# Any Third Party Driver for Netgear Wireless USB Adapter for OS X



## yapcw (Mar 19, 2003)

Guys and Gals,

Anyone knows is there any third party driver for Netgear product on MAC Platform?

kindly inform me if is available. 

TQ


----------



## bobw (Mar 19, 2003)

Did a little searching and haven't been able to find any drivers. This adapter is made for the PC. If it's something you just bought, return it and get a Mac compatible adapter.

PS; Have you tried it on a Mac?


----------



## binaryDigit (Mar 19, 2003)

The state of Mac wireless networking outside of Apple itself sucks.  I think that most manuf. don't want to deal with Mac stuff since Apple has a pretty good hold on the client side (i.e. non ap's).  A while back I was looking for a Mac compatable 802.11a pccard and was unsuccessful in finding one.

Good luck, if you do find one, please do post what you find so others may benefit.


----------



## yapcw (Mar 19, 2003)

I found something which might be useful.

http://www.mcquitty.net/Thomas/projects/USBWirelessOSX.html


----------



## yapcw (Mar 19, 2003)

Third party MAC drivers for PCMCIA Wireless cards

http://wirelessdriver.sourceforge.net/


----------



## MJFROGLEY (Feb 20, 2005)

I am stuck with the only option of going wireless the apple way is by spending 85 English pounds on and airport card (the first generation) which Apple have now stopped making.

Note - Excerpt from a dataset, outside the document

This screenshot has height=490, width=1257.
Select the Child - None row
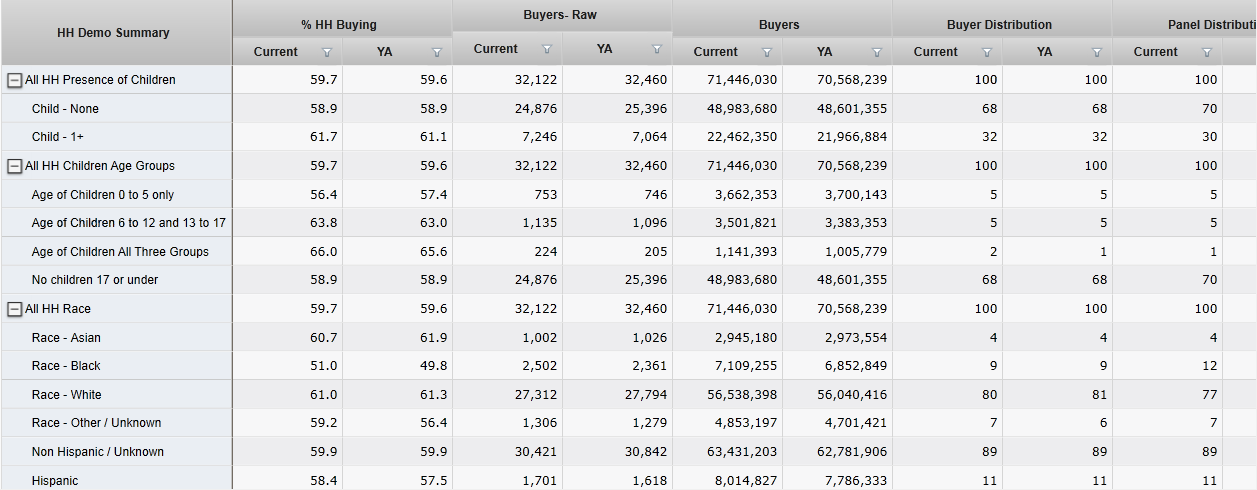coord(65,109)
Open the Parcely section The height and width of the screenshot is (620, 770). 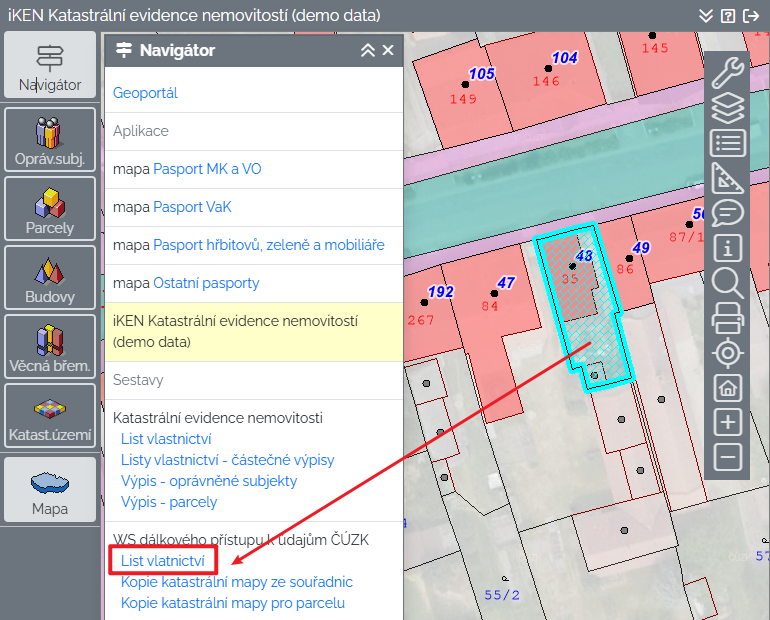(x=50, y=209)
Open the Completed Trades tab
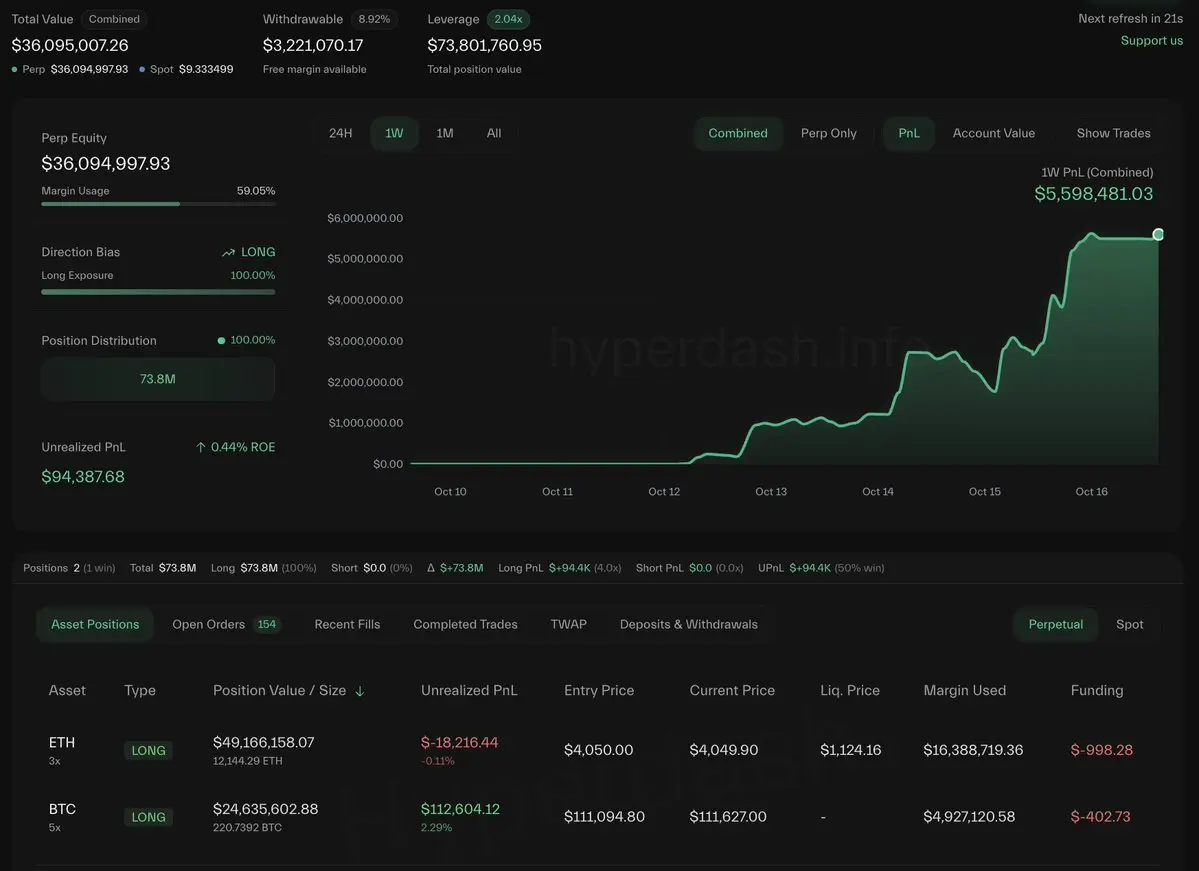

I managed to get hold of a FREE Netgear Wireless USB adaptor, so decided to give that a try.

I had no success using the method listed on the site: http://www.mcquitty.net/Thomas/projects/USBWirelessOSX.html, and so searched around for another option.

and there are a few sites out there that quote the above site as an option. I gave up, but found this site:

http://gtdriver.binaervarianz.de/index.php

This WORKED!


Although it doesn't have an application with it to configure it, all configuration is done though the Networks Pane of System Prefs, so there is no way of knowing signal strength, or to configure encryption.

If anyone else has had success with this, and figured a way of encryption and checking signal strength please let me know.


Michael
m.frogley@rave.ac.uk


----------